• _Exercise description_:
Write out all of the data without omission, exactly as shown.

Collected data entries:
┄┄┄┄┄┄┄┄┄┄
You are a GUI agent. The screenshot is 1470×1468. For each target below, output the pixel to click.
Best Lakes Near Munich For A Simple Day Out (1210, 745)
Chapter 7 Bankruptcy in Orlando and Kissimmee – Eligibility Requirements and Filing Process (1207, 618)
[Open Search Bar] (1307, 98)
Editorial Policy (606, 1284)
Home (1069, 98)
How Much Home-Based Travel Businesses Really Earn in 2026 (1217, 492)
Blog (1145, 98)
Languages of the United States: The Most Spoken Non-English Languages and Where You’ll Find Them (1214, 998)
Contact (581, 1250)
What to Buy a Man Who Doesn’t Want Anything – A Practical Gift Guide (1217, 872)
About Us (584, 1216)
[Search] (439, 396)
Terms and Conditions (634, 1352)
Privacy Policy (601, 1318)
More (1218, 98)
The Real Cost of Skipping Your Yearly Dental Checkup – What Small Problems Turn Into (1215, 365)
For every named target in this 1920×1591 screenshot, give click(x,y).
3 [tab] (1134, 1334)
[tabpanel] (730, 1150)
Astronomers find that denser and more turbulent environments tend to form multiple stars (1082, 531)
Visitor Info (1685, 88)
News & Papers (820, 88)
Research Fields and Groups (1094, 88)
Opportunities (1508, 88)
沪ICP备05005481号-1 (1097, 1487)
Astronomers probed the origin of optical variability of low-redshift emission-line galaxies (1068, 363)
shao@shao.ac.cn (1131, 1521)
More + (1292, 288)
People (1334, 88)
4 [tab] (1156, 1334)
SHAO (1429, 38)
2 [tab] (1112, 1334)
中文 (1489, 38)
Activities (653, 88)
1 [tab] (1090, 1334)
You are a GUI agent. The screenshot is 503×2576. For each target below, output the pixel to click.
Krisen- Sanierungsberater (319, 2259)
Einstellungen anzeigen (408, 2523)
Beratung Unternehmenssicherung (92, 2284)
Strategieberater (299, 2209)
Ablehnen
┄┄┄┄┄┄┄┄┄┄
• _Answer to this problem_:
You are a GUI agent. The screenshot is 1470×1468. For each target below, output the pixel to click.
Best Lakes Near Munich For A Simple Day Out (1210, 745)
Chapter 7 Bankruptcy in Orlando and Kissimmee – Eligibility Requirements and Filing Process (1207, 618)
[Open Search Bar] (1307, 98)
Editorial Policy (606, 1284)
Home (1069, 98)
How Much Home-Based Travel Businesses Really Earn in 2026 (1217, 492)
Blog (1145, 98)
Languages of the United States: The Most Spoken Non-English Languages and Where You’ll Find Them (1214, 998)
Contact (581, 1250)
What to Buy a Man Who Doesn’t Want Anything – A Practical Gift Guide (1217, 872)
About Us (584, 1216)
[Search] (439, 396)
Terms and Conditions (634, 1352)
Privacy Policy (601, 1318)
More (1218, 98)
The Real Cost of Skipping Your Yearly Dental Checkup – What Small Problems Turn Into (1215, 365)
For every named target in this 1920×1591 screenshot, give click(x,y).
3 [tab] (1134, 1334)
[tabpanel] (730, 1150)
Astronomers find that denser and more turbulent environments tend to form multiple stars (1082, 531)
Visitor Info (1685, 88)
News & Papers (820, 88)
Research Fields and Groups (1094, 88)
Opportunities (1508, 88)
沪ICP备05005481号-1 (1097, 1487)
Astronomers probed the origin of optical variability of low-redshift emission-line galaxies (1068, 363)
shao@shao.ac.cn (1131, 1521)
More + (1292, 288)
People (1334, 88)
4 [tab] (1156, 1334)
SHAO (1429, 38)
2 [tab] (1112, 1334)
中文 (1489, 38)
Activities (653, 88)
1 [tab] (1090, 1334)
You are a GUI agent. The screenshot is 503×2576. For each target below, output the pixel to click.
Krisen- Sanierungsberater (319, 2259)
Einstellungen anzeigen (408, 2523)
Beratung Unternehmenssicherung (92, 2284)
Strategieberater (299, 2209)
Ablehnen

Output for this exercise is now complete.